What you really need to know is... How much should you save each month to cover the cost of college?

A few factors other than price come into play, those being:

  • The education inflation rate
  • The rate of return you expect on your college savings/investments
  • The length of time until you begin paying the bill
  • The tax status of your savings account or investment account

 

For the sake of simplicity, we'll assume that inflation is low (6%), and you use a 529 college savings account, so taxes are zero. We'll also assume you have saved nothing for college so far, and that grandma and grandpa will not come to the rescue in the final hour.

The table below helps you determine how much money you would need to save every month to reach your goal.

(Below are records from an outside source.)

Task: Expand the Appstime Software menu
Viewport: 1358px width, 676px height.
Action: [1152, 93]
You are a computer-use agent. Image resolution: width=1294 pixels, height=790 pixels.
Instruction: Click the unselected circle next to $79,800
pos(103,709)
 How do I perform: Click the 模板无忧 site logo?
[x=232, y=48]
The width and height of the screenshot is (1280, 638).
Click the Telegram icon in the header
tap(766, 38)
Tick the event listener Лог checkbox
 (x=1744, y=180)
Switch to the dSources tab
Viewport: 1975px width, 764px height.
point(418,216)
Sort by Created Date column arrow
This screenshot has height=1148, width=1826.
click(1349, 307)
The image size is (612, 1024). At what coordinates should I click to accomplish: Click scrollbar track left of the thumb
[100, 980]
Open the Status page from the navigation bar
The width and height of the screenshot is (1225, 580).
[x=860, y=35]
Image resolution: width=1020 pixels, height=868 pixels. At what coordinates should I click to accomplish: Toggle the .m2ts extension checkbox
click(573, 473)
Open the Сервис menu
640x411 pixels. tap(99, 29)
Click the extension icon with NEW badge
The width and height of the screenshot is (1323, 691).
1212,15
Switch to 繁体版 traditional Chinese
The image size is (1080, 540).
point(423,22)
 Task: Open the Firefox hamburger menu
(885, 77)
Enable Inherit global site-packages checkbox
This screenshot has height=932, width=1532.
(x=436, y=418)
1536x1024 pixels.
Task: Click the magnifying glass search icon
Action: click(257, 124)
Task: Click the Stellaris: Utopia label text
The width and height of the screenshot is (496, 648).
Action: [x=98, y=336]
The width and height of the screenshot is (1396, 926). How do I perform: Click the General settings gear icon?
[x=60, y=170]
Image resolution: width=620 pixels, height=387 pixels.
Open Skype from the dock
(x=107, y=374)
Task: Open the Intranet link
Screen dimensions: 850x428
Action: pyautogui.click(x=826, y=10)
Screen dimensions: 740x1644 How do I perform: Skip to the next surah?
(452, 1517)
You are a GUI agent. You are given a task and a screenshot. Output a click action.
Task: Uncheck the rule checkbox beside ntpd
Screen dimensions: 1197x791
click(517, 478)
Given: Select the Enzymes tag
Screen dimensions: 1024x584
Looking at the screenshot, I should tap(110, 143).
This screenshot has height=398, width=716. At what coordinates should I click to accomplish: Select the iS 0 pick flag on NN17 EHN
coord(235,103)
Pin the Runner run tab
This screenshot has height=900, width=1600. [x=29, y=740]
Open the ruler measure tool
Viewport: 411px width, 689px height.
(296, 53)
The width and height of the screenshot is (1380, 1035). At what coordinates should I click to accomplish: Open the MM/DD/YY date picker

Years to college Hypothetical Rate of Return
8 percent 7 percent 4 percent
18 979 1,213 1,489
17 1,025 1,253 1,518
16 1,077 1,298 1,554
15 1,135 1,350 1,596
14 1,201 1,410 1,646
13 1,276 1,480 1,706
12 1,364 1,561 1,779
11 1,468 1,659 1,868
10 1,591 1,776 1,977
9 1,742 1,921 2,113
8 1,929 2,103 2,287
7 2,170 2,337 2,514
6 2,490 2,652 2,821
5 2,937 3,093 3,255
4 3,607 3,758 3,912
3 4,723 4,868 5,015
2 6,954 7,091 7,230
1 13,644 13,771 13,898

Here's an example of how to use the table:

If your student is 6 years old today, you have 12 years left to college (find the "12" in the first column). Then, slide your finger over to the column that contains your expected rate of return. For instance, if you're expecting a 7% rate of return, then you would need to save $1,561 each month to be able to pay for four years of Stanford (or just about any other private university).

What we can learn here is:

  • Investing aggressively makes a big difference if you start early. For a newborn student (18 years to college), doubling the projected rate of return from 4% to 8% reduces the amount you need to save, by about one-third ($1,489 versus $979).
  • It's smart to invest more conservatively if you're close to college. With only five years left before college, you only reduce your total monthly savings by about 10% ($3,255 versus $2,937) when you invest aggressively.

 

And there's one more lesson to be learned here.

No matter when you start saving, or how you invest, the amount you must save can be significant, and these projections only assume one child is going to school. If you're like many of the physician families we serve, you have two children, and maybe as many as seven.